Он пригласил своего начальника штаба, вице-адмирала Борисова. Старый надежный товарищ, вместе служили на атомной подводной лодке на Камчатке. Офицерская судьба и карьера сложились по-разному: одного судьба обняла, а другого слегка похлопала по плечу. Молодой подчиненный стал начальником бывшего командира. Такой поворот, как забытая команда парусного флота «все вдруг», еще больше сдружил мужчин. Немногие могут вынести успех ближнего! А вот Борисов, не страдавший завистью и чинопочитанием, смог.
Когда вице-адмирал вошел в кабинет, командующий лишь махнул рукой в сторону кресла. Борисов устало погрузился в бодрящую холодом кожу.
— Почитай прокурорскую сагу о пиратском корвете «Дерзкий», — протянул ему письмо адмирал. Борисов внимательно и обстоятельно изучил жалобу, после чего командующий спросил: — Что скажешь?
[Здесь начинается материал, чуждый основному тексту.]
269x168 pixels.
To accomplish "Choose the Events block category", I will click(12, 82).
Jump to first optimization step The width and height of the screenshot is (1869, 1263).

Архаровцы!
— Они все у нас архаровцы, — осторожно подыскивая правильные слова и в первую очередь заботясь об офицерах корвета, ответил Борисов. Тут случай особый, и он решил заступиться за молодежь.
— Куринов денег не собирал, точно.
— Это я и без тебя знаю, — поправил подчиненного адмирал, продолжая, как ни в чем не бывало, листать бумаги.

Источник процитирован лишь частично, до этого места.